Initially abbreviated as WBC (Wakayama Broadcasting Company), it was changed to the current WBS along with its relocation to its current premises at a four-floor building at 3-3 Minatohonmachi.

The station was one of the few in Japan to employ AM stereo broadcasting.

The station received its first request for an FM transmitting station to carry a "wide FM" simulcast on 22 December 2015, with the first license being for the Kainan transmitter.

On 19 February 2016, provisional licenses for two further transmitters (Gobo and Tanabe) were issued, with regular broadcasts beginning on 30 May, on 94.2 MHz. On 22 December, it received provisional licenses for three further transmitters (Shingo, Kudoyama and Kushimoto).

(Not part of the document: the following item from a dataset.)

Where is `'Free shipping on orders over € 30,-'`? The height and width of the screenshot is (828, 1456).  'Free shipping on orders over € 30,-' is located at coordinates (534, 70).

WBS held a wine sale event in 2023 to help revitalize the local economy, by setting up pop-up wine stores in Tokyo and Osaka. Both the economy of the prefecture and the station have been facing difficult times, and the event helped increase the station's sustainability. Following the attempted assassination of Fumio Kishida on 15 April 2023, WBS won the Excellence Award for the radio coverage in the 2023 News Parade Awards, alongside RCC (G7 summit in Hiroshima) and Nippon Cultural Broadcasting (garrison in Ishigaki, in Okinawa).